Work instruction: Word for word, the listing below should be printed again.
▬▬▬
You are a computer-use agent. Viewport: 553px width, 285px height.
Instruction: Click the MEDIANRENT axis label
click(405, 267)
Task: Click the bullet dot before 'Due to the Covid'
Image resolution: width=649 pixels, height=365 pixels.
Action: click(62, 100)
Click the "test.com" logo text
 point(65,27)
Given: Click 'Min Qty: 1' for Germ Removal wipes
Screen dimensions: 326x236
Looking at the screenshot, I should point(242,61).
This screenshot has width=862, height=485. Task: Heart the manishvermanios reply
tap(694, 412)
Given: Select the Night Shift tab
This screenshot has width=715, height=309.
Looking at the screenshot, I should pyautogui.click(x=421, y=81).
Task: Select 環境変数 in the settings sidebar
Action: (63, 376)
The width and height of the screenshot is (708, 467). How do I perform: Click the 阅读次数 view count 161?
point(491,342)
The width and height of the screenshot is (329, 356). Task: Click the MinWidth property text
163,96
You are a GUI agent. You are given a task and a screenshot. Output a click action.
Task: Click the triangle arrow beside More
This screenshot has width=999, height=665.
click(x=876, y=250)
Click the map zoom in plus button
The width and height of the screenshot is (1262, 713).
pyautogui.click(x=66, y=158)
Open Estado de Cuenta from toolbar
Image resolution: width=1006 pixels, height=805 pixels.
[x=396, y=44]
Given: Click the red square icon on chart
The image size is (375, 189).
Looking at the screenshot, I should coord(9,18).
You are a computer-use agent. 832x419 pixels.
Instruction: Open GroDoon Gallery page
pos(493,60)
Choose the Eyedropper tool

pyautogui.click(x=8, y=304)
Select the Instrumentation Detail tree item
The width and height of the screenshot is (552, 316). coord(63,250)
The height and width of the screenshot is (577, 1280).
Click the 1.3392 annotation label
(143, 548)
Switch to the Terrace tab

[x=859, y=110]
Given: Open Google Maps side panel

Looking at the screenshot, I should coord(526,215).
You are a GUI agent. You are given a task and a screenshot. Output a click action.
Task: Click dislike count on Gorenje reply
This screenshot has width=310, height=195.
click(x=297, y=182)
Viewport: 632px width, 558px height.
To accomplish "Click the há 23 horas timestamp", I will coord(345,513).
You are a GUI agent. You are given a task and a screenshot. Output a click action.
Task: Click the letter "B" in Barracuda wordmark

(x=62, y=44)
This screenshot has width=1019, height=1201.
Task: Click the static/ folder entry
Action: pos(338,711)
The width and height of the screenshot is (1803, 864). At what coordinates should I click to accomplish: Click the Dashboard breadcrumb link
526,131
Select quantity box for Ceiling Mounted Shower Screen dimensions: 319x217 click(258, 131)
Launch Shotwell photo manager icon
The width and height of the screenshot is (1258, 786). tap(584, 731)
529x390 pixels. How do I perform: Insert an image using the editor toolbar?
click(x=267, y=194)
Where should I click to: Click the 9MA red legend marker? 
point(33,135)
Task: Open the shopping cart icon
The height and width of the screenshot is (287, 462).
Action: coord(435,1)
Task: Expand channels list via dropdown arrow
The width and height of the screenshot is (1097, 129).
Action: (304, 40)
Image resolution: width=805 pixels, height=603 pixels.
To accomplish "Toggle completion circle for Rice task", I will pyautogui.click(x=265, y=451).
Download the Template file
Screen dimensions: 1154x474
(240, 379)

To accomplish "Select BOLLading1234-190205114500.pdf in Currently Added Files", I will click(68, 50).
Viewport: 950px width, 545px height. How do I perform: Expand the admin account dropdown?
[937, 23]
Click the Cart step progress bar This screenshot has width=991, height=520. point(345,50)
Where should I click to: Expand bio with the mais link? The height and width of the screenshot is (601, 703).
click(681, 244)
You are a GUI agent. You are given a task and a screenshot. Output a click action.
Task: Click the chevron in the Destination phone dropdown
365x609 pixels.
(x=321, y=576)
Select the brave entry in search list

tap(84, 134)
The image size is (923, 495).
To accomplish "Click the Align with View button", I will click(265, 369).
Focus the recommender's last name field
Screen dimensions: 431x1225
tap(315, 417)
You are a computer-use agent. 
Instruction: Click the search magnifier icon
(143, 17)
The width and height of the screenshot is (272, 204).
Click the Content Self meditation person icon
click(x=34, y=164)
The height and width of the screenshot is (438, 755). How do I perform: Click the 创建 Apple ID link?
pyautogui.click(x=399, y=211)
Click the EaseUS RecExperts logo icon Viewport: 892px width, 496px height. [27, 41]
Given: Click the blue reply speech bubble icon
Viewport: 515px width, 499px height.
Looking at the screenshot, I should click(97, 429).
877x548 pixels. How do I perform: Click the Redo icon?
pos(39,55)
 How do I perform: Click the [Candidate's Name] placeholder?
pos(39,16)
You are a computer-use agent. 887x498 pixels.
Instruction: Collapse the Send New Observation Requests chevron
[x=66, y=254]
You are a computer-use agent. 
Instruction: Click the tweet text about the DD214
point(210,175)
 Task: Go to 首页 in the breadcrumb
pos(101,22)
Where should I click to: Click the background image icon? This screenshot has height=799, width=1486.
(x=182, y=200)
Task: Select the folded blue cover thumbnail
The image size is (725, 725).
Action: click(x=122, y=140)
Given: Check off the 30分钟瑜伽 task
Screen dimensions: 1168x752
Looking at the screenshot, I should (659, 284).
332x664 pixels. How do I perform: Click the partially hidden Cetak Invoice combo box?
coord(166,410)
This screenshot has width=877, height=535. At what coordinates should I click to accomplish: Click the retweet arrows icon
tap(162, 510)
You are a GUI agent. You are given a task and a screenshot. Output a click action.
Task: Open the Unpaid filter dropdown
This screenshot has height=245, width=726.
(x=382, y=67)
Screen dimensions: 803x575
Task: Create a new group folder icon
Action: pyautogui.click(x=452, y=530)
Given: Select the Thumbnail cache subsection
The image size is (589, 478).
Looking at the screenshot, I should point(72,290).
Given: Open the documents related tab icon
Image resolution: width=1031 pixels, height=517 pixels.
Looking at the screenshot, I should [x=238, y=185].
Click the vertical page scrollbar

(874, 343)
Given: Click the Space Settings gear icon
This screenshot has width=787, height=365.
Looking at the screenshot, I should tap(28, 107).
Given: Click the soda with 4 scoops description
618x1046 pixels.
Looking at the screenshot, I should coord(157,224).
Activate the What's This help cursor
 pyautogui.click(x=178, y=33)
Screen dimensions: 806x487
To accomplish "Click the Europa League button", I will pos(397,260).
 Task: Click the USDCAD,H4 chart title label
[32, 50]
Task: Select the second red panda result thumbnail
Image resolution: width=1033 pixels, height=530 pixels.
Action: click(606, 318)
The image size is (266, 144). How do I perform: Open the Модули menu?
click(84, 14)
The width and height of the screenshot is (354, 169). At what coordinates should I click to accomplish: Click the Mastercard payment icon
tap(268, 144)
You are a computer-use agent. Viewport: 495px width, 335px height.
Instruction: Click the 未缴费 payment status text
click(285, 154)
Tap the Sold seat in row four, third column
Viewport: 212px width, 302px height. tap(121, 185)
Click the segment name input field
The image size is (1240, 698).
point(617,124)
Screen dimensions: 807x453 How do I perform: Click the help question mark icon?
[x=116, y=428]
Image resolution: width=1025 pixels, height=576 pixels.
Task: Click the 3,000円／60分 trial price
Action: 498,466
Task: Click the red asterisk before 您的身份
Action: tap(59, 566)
▬▬▬
Response:
You are a computer-use agent. Viewport: 553px width, 285px height.
Instruction: Click the MEDIANRENT axis label
click(405, 267)
Task: Click the bullet dot before 'Due to the Covid'
Image resolution: width=649 pixels, height=365 pixels.
Action: click(62, 100)
Click the "test.com" logo text
 point(65,27)
Given: Click 'Min Qty: 1' for Germ Removal wipes
Screen dimensions: 326x236
Looking at the screenshot, I should point(242,61).
This screenshot has width=862, height=485. Task: Heart the manishvermanios reply
tap(694, 412)
Given: Select the Night Shift tab
This screenshot has width=715, height=309.
Looking at the screenshot, I should pyautogui.click(x=421, y=81).
Task: Select 環境変数 in the settings sidebar
Action: (63, 376)
The width and height of the screenshot is (708, 467). How do I perform: Click the 阅读次数 view count 161?
point(491,342)
The width and height of the screenshot is (329, 356). Task: Click the MinWidth property text
163,96
You are a GUI agent. You are given a task and a screenshot. Output a click action.
Task: Click the triangle arrow beside More
This screenshot has width=999, height=665.
click(x=876, y=250)
Click the map zoom in plus button
The width and height of the screenshot is (1262, 713).
pyautogui.click(x=66, y=158)
Open Estado de Cuenta from toolbar
Image resolution: width=1006 pixels, height=805 pixels.
[x=396, y=44]
Given: Click the red square icon on chart
The image size is (375, 189).
Looking at the screenshot, I should coord(9,18).
You are a computer-use agent. 832x419 pixels.
Instruction: Open GroDoon Gallery page
pos(493,60)
Choose the Eyedropper tool

pyautogui.click(x=8, y=304)
Select the Instrumentation Detail tree item
The width and height of the screenshot is (552, 316). coord(63,250)
The height and width of the screenshot is (577, 1280).
Click the 1.3392 annotation label
(143, 548)
Switch to the Terrace tab

[x=859, y=110]
Given: Open Google Maps side panel

Looking at the screenshot, I should coord(526,215).
You are a GUI agent. You are given a task and a screenshot. Output a click action.
Task: Click dislike count on Gorenje reply
This screenshot has width=310, height=195.
click(x=297, y=182)
Viewport: 632px width, 558px height.
To accomplish "Click the há 23 horas timestamp", I will coord(345,513).
You are a GUI agent. You are given a task and a screenshot. Output a click action.
Task: Click the letter "B" in Barracuda wordmark

(x=62, y=44)
This screenshot has width=1019, height=1201.
Task: Click the static/ folder entry
Action: pos(338,711)
The width and height of the screenshot is (1803, 864). At what coordinates should I click to accomplish: Click the Dashboard breadcrumb link
526,131
Select quantity box for Ceiling Mounted Shower Screen dimensions: 319x217 click(258, 131)
Launch Shotwell photo manager icon
The width and height of the screenshot is (1258, 786). tap(584, 731)
529x390 pixels. How do I perform: Insert an image using the editor toolbar?
click(x=267, y=194)
Where should I click to: Click the 9MA red legend marker? 
point(33,135)
Task: Open the shopping cart icon
The height and width of the screenshot is (287, 462).
Action: coord(435,1)
Task: Expand channels list via dropdown arrow
The width and height of the screenshot is (1097, 129).
Action: (304, 40)
Image resolution: width=805 pixels, height=603 pixels.
To accomplish "Toggle completion circle for Rice task", I will pyautogui.click(x=265, y=451).
Download the Template file
Screen dimensions: 1154x474
(240, 379)

To accomplish "Select BOLLading1234-190205114500.pdf in Currently Added Files", I will click(68, 50).
Viewport: 950px width, 545px height. How do I perform: Expand the admin account dropdown?
[937, 23]
Click the Cart step progress bar This screenshot has width=991, height=520. point(345,50)
Where should I click to: Expand bio with the mais link? The height and width of the screenshot is (601, 703).
click(681, 244)
You are a GUI agent. You are given a task and a screenshot. Output a click action.
Task: Click the chevron in the Destination phone dropdown
365x609 pixels.
(x=321, y=576)
Select the brave entry in search list

tap(84, 134)
The image size is (923, 495).
To accomplish "Click the Align with View button", I will click(265, 369).
Focus the recommender's last name field
Screen dimensions: 431x1225
tap(315, 417)
You are a computer-use agent. 
Instruction: Click the search magnifier icon
(143, 17)
The width and height of the screenshot is (272, 204).
Click the Content Self meditation person icon
click(x=34, y=164)
The height and width of the screenshot is (438, 755). How do I perform: Click the 创建 Apple ID link?
pyautogui.click(x=399, y=211)
Click the EaseUS RecExperts logo icon Viewport: 892px width, 496px height. [27, 41]
Given: Click the blue reply speech bubble icon
Viewport: 515px width, 499px height.
Looking at the screenshot, I should click(97, 429).
877x548 pixels. How do I perform: Click the Redo icon?
pos(39,55)
 How do I perform: Click the [Candidate's Name] placeholder?
pos(39,16)
You are a computer-use agent. 887x498 pixels.
Instruction: Collapse the Send New Observation Requests chevron
[x=66, y=254]
You are a computer-use agent. 
Instruction: Click the tweet text about the DD214
point(210,175)
 Task: Go to 首页 in the breadcrumb
pos(101,22)
Where should I click to: Click the background image icon? This screenshot has height=799, width=1486.
(x=182, y=200)
Task: Select the folded blue cover thumbnail
The image size is (725, 725).
Action: click(x=122, y=140)
Given: Check off the 30分钟瑜伽 task
Screen dimensions: 1168x752
Looking at the screenshot, I should (659, 284).
332x664 pixels. How do I perform: Click the partially hidden Cetak Invoice combo box?
coord(166,410)
This screenshot has width=877, height=535. At what coordinates should I click to accomplish: Click the retweet arrows icon
tap(162, 510)
You are a GUI agent. You are given a task and a screenshot. Output a click action.
Task: Open the Unpaid filter dropdown
This screenshot has height=245, width=726.
(x=382, y=67)
Screen dimensions: 803x575
Task: Create a new group folder icon
Action: pyautogui.click(x=452, y=530)
Given: Select the Thumbnail cache subsection
The image size is (589, 478).
Looking at the screenshot, I should point(72,290).
Given: Open the documents related tab icon
Image resolution: width=1031 pixels, height=517 pixels.
Looking at the screenshot, I should [x=238, y=185].
Click the vertical page scrollbar

(874, 343)
Given: Click the Space Settings gear icon
This screenshot has width=787, height=365.
Looking at the screenshot, I should tap(28, 107).
Given: Click the soda with 4 scoops description
618x1046 pixels.
Looking at the screenshot, I should coord(157,224).
Activate the What's This help cursor
 pyautogui.click(x=178, y=33)
Screen dimensions: 806x487
To accomplish "Click the Europa League button", I will pos(397,260).
 Task: Click the USDCAD,H4 chart title label
[32, 50]
Task: Select the second red panda result thumbnail
Image resolution: width=1033 pixels, height=530 pixels.
Action: click(606, 318)
The image size is (266, 144). How do I perform: Open the Модули menu?
click(84, 14)
The width and height of the screenshot is (354, 169). At what coordinates should I click to accomplish: Click the Mastercard payment icon
tap(268, 144)
You are a computer-use agent. Viewport: 495px width, 335px height.
Instruction: Click the 未缴费 payment status text
click(285, 154)
Tap the Sold seat in row four, third column
Viewport: 212px width, 302px height. tap(121, 185)
Click the segment name input field
The image size is (1240, 698).
point(617,124)
Screen dimensions: 807x453 How do I perform: Click the help question mark icon?
[x=116, y=428]
Image resolution: width=1025 pixels, height=576 pixels.
Task: Click the 3,000円／60分 trial price
Action: 498,466
Task: Click the red asterisk before 您的身份
Action: tap(59, 566)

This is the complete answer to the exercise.